Ignaz Kirchner, ab Ende Oktober Cellospieler: "Man übt seinen Beruf aus und hofft, dass er nicht sinnlos ist."Foto: Werner

Foto: Reinhard Werner/Burgtheater
Foto: Reinhard Werner/Burgtheater

Premiere hat das Stück am 29. Oktober im Burgtheater. Im Gespräch mit Ronald Pohl erörtert Ignaz Kircher Sinn-und Komikfragen.

STANDARD: Der Zirkusmachthaber Caribaldi übt in Thomas Bernhards "Die Macht der Gewohnheit" im Wohnwagen mit seinen Gauklern Schuberts "Forellenquintett" ein. Das heißt: Er zwingt die von ihm abhängig Gemachten zu merkwürdigen Übungsséancen. Heute entdeckt man hinter der Bernhard-Suada über Kunst und Vergeblichkeit beim Wiederlesen plötzlich andere Töne: Es werden echte Figuren kenntlich, Menschen aus Fleisch und Blut, nicht wahr?

Ignaz Kirchner: Glaub' ich auch. Nehmen Sie Bernhards frühe Erzählungen: Sie finden darin ganze Stellen von einer menschlichen Tiefe . . . Das sind rührende, einfache Erzählungen. Dahinter stecken auch immer Biografien. Es wird immer behauptet, dass er ein Übertreibungsmeister gewesen sei. Find' ich ja gar nicht. Wenn man sich die Menschen ankuckt, muss man sagen: George Grosz und Otto Dix waren irgendwann vielleicht Übertreiber. Aber wenn man sich deren Bilder heute anschaut: Daran ist nichts übertrieben. Oder nehmen Sie den Deix her . . .

STANDARD: Der liebt doch eigentlich die Menschen, denen er geduldig die Beistriche in die Unterhosen hineinaquarelliert?

Kirchner: Nehmen wir doch einfach einen der Hauptsätze aus Die Macht der Gewohnheit her: "Wir wollen das Leben nicht – aber es muss gelebt werden." Das ist ein Satz von tiefer Erkenntnis.
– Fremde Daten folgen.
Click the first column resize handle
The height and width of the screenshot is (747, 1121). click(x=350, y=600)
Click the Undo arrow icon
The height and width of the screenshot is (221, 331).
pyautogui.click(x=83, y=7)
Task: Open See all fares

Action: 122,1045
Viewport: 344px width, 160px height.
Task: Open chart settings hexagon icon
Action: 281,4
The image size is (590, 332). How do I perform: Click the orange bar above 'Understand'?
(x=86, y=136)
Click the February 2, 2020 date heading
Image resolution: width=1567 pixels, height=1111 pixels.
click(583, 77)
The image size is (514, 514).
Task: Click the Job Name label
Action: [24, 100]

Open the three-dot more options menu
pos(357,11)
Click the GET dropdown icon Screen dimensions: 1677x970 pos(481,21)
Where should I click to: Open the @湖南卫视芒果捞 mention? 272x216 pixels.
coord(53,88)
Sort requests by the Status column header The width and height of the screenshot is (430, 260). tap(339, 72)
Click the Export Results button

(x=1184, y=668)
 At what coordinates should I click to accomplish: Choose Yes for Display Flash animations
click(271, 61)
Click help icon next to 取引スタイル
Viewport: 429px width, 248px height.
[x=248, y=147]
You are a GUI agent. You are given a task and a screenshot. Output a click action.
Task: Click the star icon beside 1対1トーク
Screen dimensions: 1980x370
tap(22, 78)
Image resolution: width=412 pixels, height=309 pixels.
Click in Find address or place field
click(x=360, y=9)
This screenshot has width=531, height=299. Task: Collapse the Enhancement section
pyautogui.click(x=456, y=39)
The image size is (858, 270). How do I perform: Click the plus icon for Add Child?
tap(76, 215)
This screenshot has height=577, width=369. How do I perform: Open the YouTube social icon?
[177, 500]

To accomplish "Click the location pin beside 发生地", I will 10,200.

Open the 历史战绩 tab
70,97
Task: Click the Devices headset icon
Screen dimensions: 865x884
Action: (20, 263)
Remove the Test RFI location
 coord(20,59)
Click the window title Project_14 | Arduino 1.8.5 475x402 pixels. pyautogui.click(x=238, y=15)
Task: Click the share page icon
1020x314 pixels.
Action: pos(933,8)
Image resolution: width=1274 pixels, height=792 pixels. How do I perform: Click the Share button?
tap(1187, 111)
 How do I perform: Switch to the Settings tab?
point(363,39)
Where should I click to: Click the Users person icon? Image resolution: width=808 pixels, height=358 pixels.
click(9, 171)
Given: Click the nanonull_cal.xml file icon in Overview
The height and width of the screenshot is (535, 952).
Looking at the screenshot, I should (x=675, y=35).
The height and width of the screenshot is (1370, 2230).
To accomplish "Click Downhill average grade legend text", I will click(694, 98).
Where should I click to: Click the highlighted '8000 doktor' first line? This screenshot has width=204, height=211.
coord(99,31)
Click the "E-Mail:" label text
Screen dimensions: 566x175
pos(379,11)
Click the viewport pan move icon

STANDARD: Besteht die Komik dieses letzten, in Wien noch nicht aufgeführten Bernhard-Stückes nicht darin: Man kann von der Kunst nicht ablassen und strebt in ihr nach Perfektion. Aber diese ist uns Menschen auf Erden nicht bestimmt. Liegt der Witz nicht auch darin, dass sich heute keiner mehr um "Perfektion" schert? Louis-Ferdinand Céline hat einmal sinngemäß gesagt: Wenn ich einen Satz schreibe, muss ich wissen, dass der wie ein Ast ist, den ich ins Wasser hineinstrecke. Das Bild des Astes wird vom Wasser optisch gebrochen. Also muss ich die "Krümmung" sozusagen vorab in den Satz, das Stöckchen, mit hineinschreiben – ein Wort der Moderne gegen den Perfektionswahn. Voilà.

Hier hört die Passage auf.